ECLI:NL:CRVB:2007:BA5121
Centrale Raad van Beroep
- Hoger beroep
- Rechtspraak.nl
Terugvordering bijstandsuitkering en afwijzing kwijtschelding restschuld
In deze zaak gaat het om een hoger beroep van appellant tegen de uitspraak van de rechtbank Utrecht, waarin het verzoek om kwijtschelding van een restantvordering van € 3.175,59 door het College van burgemeester en wethouders van de gemeente Utrecht is afgewezen. Appellant had in totaal een bedrag van € 8.289,76 aan bijstandsuitkering onterecht ontvangen, wat leidde tot de terugvordering door de gemeente. De rechtbank verklaarde het beroep tegen de afwijzing van het kwijtscheldingsverzoek ongegrond, waarna appellant in hoger beroep ging.

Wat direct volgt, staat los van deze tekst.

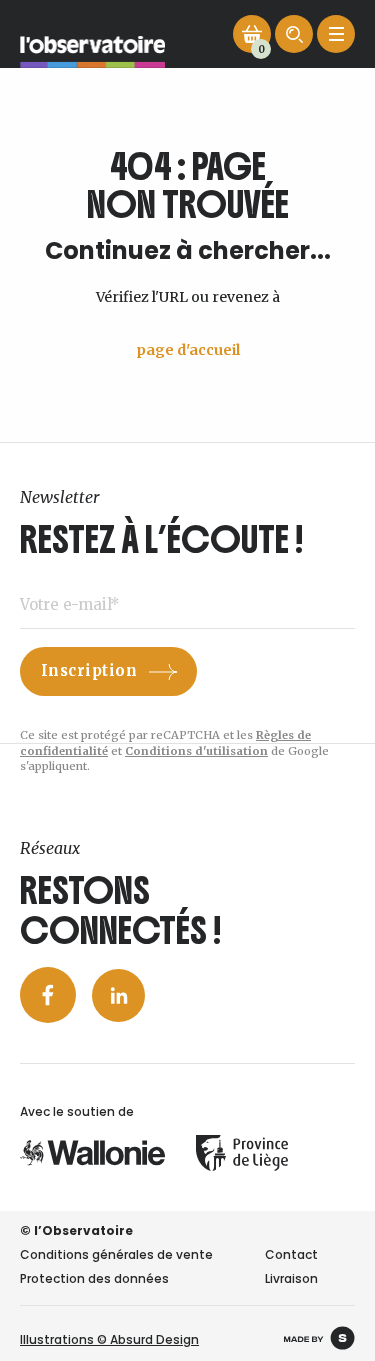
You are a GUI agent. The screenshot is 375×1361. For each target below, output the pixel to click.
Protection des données (94, 1278)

De Centrale Raad van Beroep heeft vastgesteld dat appellant sinds oktober 2000 onafgebroken aflost op de schuld, maar niet voldeed aan de voorwaarde van een onafgebroken aflossingsperiode van 60 maanden, zoals vereist door het gemeentelijk beleid. Het College had het verzoek om kwijtschelding afgewezen op basis van dit beleid, dat sinds 1 oktober 2001 van kracht is. Appellant voerde aan dat het beleid in strijd was met het gelijkheidsbeginsel en dat zijn persoonlijke omstandigheden aanleiding moesten geven tot afwijking van het beleid.

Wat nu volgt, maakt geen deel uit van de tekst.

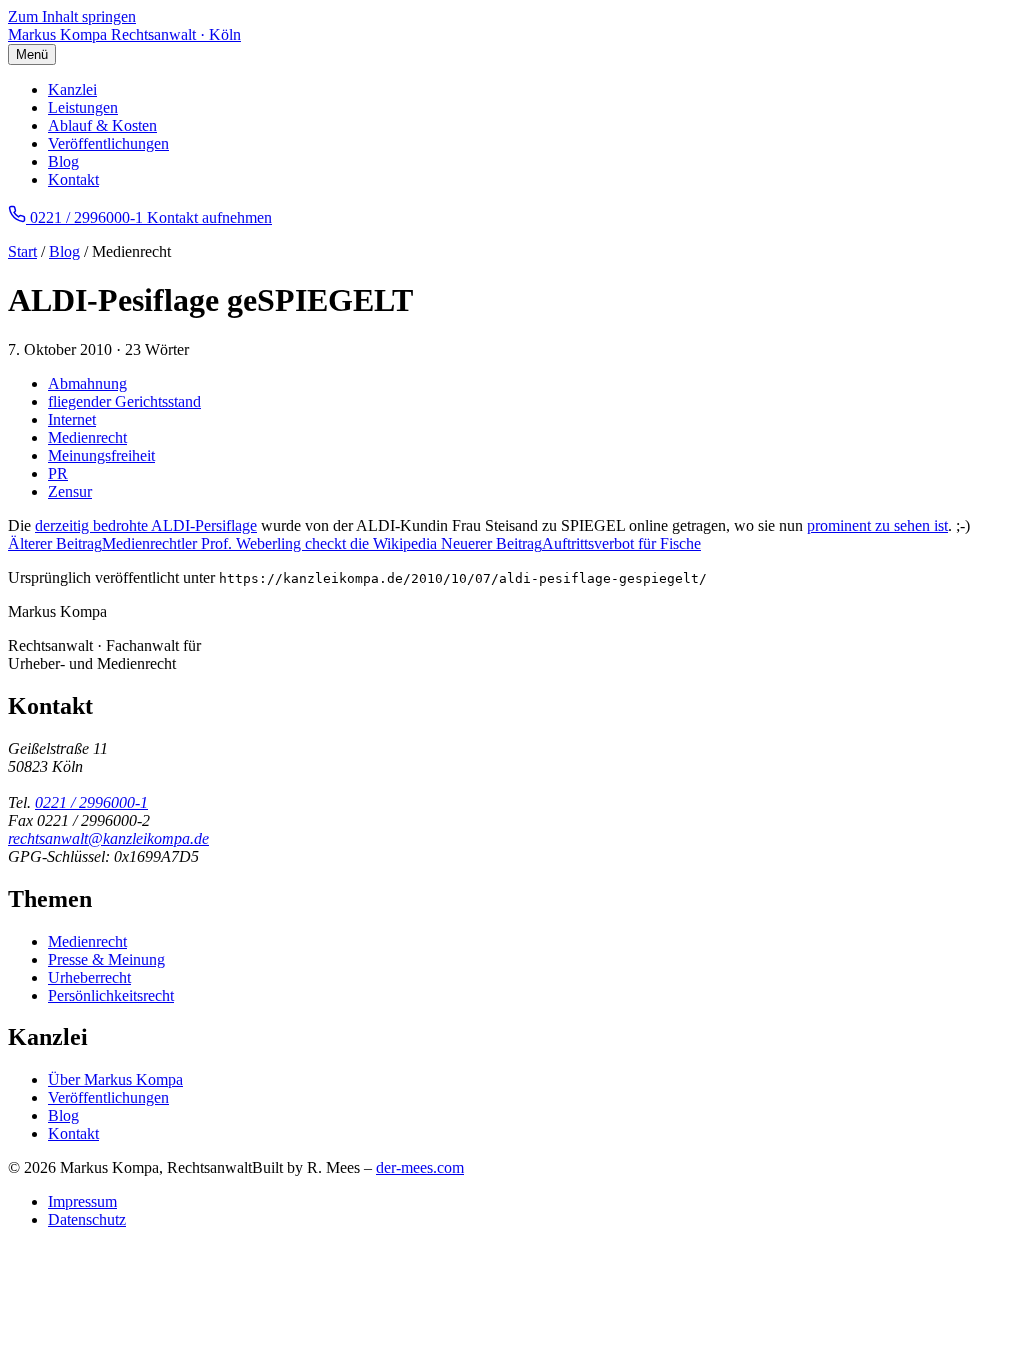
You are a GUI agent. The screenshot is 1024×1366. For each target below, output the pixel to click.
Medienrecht (87, 437)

De Raad oordeelde dat het College zijn beleidsvrijheid correct had ingevuld en dat het beleid niet in strijd was met het gelijkheidsbeginsel of het verbod van willekeur. De Raad bevestigde de uitspraak van de rechtbank en oordeelde dat het hoger beroep van appellant niet slaagde. De Raad zag geen aanleiding voor een veroordeling in de proceskosten.